This tutorial will help you set up and interpret a Durbin-Watson test to detect autocorrelation in Excel using the XLSTAT software.

Dataset for running the Durbin-Watson test

The data given by the link above have been obtained in Lewis T. and Taylor L.R. (1967). Introduction to Experimental Ecology, New York: Academic Press, Inc.. They concern 237 children, described by their gender, age in months, height in inches (1 inch = 2.54 cm), and weight in pounds (1 pound = 0.45 kg).

We have run a simple linear regression between the height and the weight to get the residuals.

Goal of this tutorial

Using Durbin-Watson test, we want to detect if the residuals from a linear regression are autocorrelated or not.

Setting up a Durbin-Watson test

After opening XLSTAT, select the **XLSTAT / Time / Durbin-Watson test command.

Once you've clicked on the button, the dialog box appears.

Select the data on the Excel sheet.
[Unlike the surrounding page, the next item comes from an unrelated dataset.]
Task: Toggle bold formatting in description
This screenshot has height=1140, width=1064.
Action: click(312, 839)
In our case, the residuals are obtained via the linear regression between the height and the weight and the explanatory variable is the "Height".
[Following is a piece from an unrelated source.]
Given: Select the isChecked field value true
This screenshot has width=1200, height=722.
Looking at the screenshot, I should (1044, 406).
As the column header was selected for the variables, the Variable labels option needs to be activated.

Durbin-Watson test data

On the Options tab, the user can set the significance level of the test and the order (number of lags). Here we choose to leave the default values.
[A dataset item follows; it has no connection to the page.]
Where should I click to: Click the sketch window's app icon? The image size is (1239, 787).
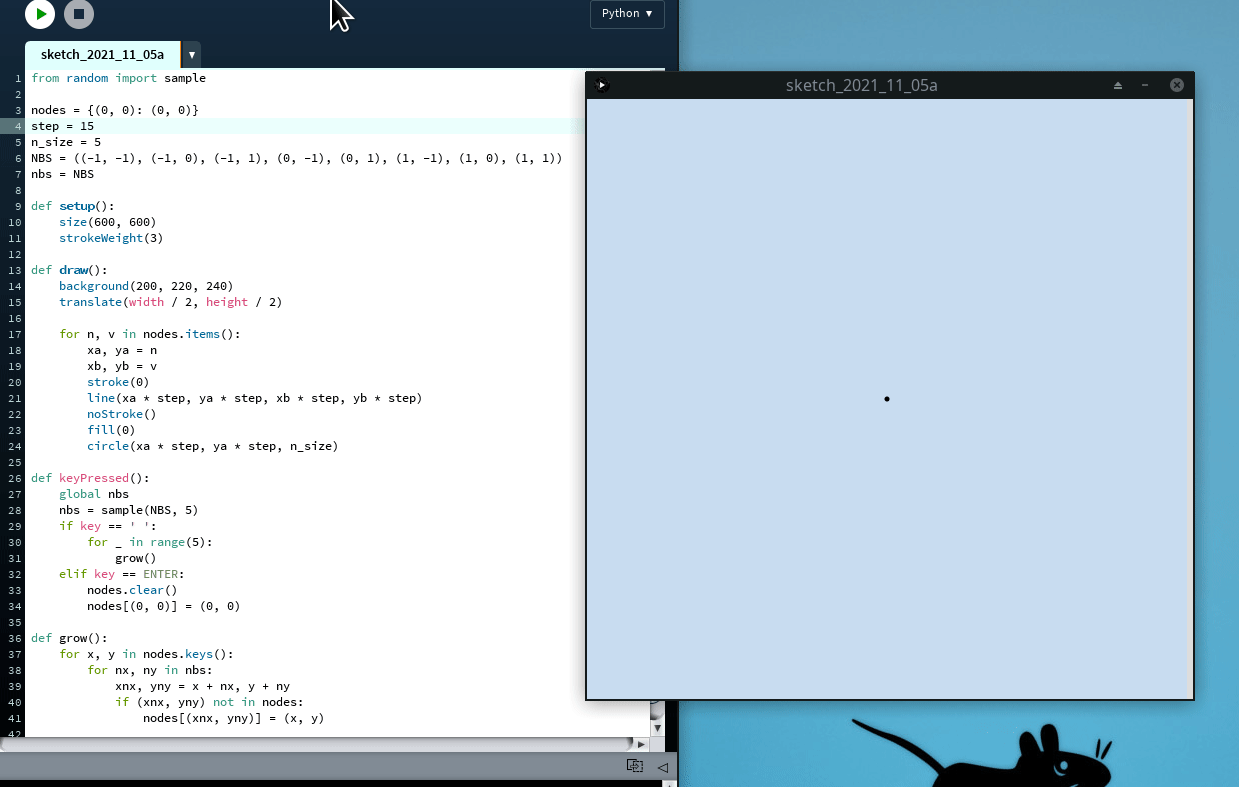point(601,85)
Durbin-Watson test significance level

The computations begin once you have clicked on OK. The results will then be displayed in a new sheet.

Interpreting the results

The first results displayed are the statistics for the residuals. Next the results of the Durbin-Watson test and a short interpretation are displayed.

Durbin-Watson test results

Since the p-value is greater than the significance level (5%), the null hypothesis cannot be rejected.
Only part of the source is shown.